When my husband and I were still dating, we went to Hawaii for his 30th birthday. It was a trip he’d been dreaming about for years. Two of the best friends of his life lived in Maui, and he had dreamed of scuba diving since he was a child playing with his mother’s old wetsuit.
The Christmas before, he’d bought me a sewing machine. The first thing I made were a pair of terribly sewn and ill fitting pajama pants for Charlie. The second thing I made was a speedo.
I’d seen the pattern when searching for one for the pajamas. I put that in my basket along with stretchy blue fabric. I cut small pieces, sewed them into layers, and sealed the deal with a fairly even hem. I packed it next to my pair of regular old swimshorts.
At 28, this was the first speedo I’d ever worn. I did not and do not have the kind of body for which people might readily accept someone in a speedo. I have never had more than one ab. No big biceps or tree trunk legs or coconut shoulders or barrel chest. And certainly no tan. I was sporting a Minnesota winter bod on the sunny sands of Maui.
I loved it. That speedo turned my simple walk down the beach into a strut. I could feel the occasional stares, each one provoking me to check myself – “Really? A speedo?” Oh, yes. A speedo.
When I was younger I was so scared of wearing things outside of the norm. I was so afraid that people might find out I was in the closet that I edited out of my wardrobe and my imagination almost anything that would draw a sideways look – speedos, dreadlocks, JNCOs, heels, a huge red trench coat like Carmen Sandiego.
Fast forward to me at 28 in a speedo on a beach in Hawaii, people staring, and me absolutely feeling my oats. I was proud that I no longer cared what people thought about what I was or wasn’t wearing or what box they might put me in because of it. I was out and proud, having the time of my life with my boyfriend and his best friends.
Here’s the thing - the ocean wind all over your skin is some kind of cosmic caress you can only feel with your clothes off. And don’t get me started with swimming in the ocean, snorkeling with waves tickling down your spine and over the backs of your legs. I’m a hippy-dippy earth loving fool, and my body needs to feel the earth. Men, ditch the shorts; your skin needs to feel the feelings.

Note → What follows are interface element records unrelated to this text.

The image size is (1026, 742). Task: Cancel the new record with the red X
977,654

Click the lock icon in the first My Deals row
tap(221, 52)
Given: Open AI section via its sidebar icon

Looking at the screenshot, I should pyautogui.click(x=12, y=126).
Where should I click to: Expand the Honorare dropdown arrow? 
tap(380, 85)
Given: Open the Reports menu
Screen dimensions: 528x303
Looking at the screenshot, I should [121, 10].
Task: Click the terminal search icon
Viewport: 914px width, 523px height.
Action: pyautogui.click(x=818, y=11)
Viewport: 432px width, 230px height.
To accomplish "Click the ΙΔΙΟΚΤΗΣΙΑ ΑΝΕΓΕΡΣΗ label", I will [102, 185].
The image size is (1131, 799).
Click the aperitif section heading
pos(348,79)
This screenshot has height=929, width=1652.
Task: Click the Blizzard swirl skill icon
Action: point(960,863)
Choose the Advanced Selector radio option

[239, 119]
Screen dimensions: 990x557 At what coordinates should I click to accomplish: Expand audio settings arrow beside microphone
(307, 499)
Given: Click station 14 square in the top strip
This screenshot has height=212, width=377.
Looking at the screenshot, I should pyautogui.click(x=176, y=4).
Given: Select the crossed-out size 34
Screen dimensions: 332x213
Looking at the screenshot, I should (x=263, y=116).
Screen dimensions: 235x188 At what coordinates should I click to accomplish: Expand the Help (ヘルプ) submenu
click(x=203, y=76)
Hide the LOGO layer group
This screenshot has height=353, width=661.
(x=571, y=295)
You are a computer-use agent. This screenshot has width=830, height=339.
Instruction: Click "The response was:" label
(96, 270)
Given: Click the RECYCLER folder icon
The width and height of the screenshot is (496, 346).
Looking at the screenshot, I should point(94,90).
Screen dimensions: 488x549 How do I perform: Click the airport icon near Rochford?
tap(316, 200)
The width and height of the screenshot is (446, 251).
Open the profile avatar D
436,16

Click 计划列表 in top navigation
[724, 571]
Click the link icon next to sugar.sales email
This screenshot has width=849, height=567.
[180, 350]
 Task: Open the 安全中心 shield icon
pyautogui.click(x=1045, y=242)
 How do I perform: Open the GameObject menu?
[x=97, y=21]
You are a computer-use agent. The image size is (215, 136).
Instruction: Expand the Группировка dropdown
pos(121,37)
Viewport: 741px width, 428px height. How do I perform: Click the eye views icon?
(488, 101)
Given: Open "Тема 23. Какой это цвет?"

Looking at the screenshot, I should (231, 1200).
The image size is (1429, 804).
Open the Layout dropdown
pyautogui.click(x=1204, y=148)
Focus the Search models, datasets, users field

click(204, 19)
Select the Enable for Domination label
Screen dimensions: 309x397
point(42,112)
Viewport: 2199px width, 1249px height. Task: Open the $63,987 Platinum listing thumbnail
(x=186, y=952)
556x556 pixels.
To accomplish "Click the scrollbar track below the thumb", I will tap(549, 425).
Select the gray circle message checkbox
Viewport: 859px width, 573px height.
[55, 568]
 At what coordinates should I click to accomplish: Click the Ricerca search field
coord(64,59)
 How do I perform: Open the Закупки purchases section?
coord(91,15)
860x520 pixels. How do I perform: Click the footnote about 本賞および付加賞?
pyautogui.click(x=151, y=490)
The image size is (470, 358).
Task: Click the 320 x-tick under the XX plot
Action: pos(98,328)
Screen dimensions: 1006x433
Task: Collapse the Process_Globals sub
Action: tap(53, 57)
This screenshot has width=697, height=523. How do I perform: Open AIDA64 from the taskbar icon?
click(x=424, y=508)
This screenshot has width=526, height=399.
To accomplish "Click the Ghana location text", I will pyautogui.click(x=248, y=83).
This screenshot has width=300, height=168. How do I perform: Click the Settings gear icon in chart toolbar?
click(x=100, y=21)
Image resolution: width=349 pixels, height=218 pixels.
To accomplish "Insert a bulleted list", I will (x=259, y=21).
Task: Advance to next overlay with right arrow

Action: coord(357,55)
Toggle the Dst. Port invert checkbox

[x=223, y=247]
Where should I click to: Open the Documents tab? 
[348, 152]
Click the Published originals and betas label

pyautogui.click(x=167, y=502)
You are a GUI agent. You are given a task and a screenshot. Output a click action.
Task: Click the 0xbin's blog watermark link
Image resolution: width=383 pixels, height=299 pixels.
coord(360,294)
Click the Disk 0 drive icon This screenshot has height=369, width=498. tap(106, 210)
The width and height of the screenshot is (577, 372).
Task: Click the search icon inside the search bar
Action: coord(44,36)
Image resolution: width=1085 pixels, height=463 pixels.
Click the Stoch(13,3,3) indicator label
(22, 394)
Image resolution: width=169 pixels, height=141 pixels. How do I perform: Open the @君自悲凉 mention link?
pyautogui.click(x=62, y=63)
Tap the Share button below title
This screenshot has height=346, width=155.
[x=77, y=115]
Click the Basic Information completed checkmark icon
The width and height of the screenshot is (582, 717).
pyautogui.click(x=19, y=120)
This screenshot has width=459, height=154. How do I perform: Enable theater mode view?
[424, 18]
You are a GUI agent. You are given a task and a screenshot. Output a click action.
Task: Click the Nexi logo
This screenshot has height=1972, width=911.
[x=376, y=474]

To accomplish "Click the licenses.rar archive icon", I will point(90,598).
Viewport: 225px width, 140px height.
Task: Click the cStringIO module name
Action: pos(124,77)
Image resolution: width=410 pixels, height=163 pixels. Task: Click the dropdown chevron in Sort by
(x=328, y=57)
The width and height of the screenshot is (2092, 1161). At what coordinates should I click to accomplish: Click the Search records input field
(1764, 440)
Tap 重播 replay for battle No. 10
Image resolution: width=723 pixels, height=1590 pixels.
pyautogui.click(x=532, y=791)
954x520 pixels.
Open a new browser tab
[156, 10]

So, last week, the 70 year old, porcelain-stemmed man walking in East Isles, spring breeze on his thighs, aroma of spring flowers wafting past him down 27th…to him I say – Get it, my man. Thank you for reminding me to just LIVE, for crying out loud.
I hope my daughter sees this man and his gams, lives a life surrounded by role models like her aunt who recently reminded me to wear what makes you feel great, not to wait for the great “Until” (Until I have abs, until I’m out of the closet, until I meet the man of my dreams, until I’m a size perfect).
Love yourself the way you are right now. Put on those daisy dukes right now. Strut your stuff by the water, and let those stares remind you that the opinion that truly matters is yours.